Usually, the server would track a unique ID number for each object. (Maybe sequentially assigned, maybe generated hashes / GUIDs).

When a player joins the game, the server would say "here are all the objects you can see, and their ID numbers".

From that point onward, both the server and player client have a unique ID number for each object that matches its counterpart on the other end of the network connection. Each side stores those IDs locally with their copy of the object, so they don't need a special algorithm to re-generate it or look it up.

If either side changes something about the object, they tell each other "I've just changed object #xxxx in this way...", so the recipient can unambiguously identify the corresponding object in their own copy of the scene and update it to match. (And, for the server, relay that change to all other clients who should see it). Rotation doesn't need to be handled in any particularly special way.

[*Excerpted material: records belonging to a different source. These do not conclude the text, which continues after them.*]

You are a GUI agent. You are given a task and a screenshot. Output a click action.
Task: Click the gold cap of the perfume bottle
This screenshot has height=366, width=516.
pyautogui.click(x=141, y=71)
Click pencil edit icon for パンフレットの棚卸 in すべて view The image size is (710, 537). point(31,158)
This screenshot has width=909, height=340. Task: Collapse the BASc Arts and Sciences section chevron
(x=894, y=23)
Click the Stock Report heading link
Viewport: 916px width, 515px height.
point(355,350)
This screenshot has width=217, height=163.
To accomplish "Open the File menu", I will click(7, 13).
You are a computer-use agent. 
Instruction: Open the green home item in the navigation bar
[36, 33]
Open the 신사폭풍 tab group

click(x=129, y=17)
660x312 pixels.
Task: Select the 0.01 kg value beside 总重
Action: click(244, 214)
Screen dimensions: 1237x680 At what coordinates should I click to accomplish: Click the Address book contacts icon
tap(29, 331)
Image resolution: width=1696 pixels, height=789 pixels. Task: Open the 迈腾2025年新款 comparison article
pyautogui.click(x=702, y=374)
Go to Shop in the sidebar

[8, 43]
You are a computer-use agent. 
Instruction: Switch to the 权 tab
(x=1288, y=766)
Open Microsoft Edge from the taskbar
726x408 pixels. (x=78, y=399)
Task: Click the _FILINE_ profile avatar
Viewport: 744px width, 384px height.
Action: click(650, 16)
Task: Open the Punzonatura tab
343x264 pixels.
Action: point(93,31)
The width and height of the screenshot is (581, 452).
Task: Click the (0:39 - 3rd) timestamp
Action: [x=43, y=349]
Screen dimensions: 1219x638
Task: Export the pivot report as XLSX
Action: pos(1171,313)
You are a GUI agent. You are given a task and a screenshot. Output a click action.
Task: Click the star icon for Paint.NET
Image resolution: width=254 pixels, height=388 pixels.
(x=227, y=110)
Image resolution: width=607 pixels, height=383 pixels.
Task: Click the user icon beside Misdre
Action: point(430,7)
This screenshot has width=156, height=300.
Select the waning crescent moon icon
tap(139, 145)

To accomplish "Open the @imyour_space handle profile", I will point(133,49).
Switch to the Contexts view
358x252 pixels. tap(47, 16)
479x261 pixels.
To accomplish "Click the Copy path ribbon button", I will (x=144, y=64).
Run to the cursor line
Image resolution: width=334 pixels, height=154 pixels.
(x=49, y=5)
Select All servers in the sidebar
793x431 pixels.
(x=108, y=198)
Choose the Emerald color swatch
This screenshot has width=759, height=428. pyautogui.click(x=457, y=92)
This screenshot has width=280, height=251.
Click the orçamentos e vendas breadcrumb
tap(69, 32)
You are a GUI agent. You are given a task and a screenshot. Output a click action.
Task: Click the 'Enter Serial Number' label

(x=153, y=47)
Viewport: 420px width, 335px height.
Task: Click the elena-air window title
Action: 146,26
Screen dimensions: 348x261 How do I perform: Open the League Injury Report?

If a new object gets created through a server-side or player action, the client gets a unique ID for it from the server as part of the reply to their creation action. The same goas for if the player moves around and encounters new objects that weren't visible from their initial spawn location: in response to the "move" action, the server replies "here are the new objects you can see from there, and their unique IDs".

That fundamental idea should be enough to handle most cases of object identity and replication/synchronization over a network. If you have a special circumstance in your game that makes this more complicated, you can post a new question describing that complication in detail, an users here can suggest ways to handle it.